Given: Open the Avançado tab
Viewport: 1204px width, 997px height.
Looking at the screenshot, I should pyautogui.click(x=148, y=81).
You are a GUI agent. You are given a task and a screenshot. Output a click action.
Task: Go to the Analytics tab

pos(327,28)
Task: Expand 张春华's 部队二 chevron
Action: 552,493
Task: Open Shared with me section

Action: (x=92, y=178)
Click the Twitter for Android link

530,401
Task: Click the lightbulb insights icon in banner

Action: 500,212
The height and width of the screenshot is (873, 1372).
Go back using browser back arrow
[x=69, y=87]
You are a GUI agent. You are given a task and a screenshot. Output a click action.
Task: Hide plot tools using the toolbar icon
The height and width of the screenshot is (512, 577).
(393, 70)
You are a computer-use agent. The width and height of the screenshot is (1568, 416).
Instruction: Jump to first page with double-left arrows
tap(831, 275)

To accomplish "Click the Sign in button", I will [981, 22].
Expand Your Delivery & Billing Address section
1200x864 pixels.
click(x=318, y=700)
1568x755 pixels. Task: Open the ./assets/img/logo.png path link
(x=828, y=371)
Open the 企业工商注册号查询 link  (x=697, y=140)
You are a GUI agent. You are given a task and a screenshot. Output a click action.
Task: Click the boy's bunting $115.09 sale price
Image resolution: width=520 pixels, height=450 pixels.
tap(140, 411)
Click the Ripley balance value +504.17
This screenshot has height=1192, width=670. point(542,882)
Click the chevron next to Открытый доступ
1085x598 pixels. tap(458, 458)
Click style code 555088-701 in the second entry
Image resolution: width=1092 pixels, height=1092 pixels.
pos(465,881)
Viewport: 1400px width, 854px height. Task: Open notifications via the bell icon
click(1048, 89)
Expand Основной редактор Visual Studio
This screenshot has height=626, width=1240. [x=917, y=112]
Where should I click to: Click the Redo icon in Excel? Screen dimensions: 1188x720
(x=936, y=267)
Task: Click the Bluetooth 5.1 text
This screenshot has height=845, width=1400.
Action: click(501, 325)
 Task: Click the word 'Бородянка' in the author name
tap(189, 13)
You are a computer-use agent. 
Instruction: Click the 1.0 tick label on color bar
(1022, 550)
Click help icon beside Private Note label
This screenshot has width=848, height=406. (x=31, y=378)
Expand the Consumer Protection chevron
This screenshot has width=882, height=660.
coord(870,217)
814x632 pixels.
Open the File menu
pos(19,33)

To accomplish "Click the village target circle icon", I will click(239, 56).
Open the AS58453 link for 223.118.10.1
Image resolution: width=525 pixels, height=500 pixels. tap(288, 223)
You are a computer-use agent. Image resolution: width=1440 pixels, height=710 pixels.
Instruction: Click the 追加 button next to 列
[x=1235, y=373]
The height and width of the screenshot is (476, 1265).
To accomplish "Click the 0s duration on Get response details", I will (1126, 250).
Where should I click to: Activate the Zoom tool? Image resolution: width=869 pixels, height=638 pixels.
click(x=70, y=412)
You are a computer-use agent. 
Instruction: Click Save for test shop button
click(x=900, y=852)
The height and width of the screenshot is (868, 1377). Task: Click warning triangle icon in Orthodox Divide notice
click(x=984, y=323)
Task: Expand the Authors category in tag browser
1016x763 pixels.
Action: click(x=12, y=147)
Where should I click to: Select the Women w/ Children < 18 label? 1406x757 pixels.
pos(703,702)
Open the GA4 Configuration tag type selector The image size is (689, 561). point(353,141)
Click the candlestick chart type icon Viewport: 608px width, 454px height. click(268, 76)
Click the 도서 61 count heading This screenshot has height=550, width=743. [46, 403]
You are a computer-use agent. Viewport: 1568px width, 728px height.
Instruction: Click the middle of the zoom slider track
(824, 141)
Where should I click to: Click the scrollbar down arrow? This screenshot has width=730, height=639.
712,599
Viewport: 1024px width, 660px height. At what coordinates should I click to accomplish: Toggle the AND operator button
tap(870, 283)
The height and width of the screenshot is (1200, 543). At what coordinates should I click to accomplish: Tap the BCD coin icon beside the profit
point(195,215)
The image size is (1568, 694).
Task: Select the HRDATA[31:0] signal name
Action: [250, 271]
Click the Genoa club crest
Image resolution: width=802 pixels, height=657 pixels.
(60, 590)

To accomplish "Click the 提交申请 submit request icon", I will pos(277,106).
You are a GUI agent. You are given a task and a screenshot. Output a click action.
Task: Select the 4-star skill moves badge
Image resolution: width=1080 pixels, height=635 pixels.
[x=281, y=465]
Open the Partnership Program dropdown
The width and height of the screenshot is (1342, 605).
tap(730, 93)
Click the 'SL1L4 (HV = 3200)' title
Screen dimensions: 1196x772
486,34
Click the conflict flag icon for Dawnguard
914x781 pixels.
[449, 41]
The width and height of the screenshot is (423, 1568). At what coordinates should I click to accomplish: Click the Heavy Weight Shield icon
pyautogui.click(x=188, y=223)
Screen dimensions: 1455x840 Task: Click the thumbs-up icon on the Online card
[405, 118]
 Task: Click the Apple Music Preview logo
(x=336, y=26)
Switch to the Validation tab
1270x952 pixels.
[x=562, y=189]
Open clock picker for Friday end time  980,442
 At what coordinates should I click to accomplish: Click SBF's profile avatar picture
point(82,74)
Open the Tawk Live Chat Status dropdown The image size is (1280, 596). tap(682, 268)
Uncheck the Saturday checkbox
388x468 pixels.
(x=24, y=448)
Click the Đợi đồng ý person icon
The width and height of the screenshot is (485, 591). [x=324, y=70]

§ **WORK REQUIRED**: Each line above where the word "type" occurs should be copied out.

§ **PROBLEM SOLUTION**:
Open the GA4 Configuration tag type selector The image size is (689, 561). point(353,141)
Click the candlestick chart type icon Viewport: 608px width, 454px height. click(268, 76)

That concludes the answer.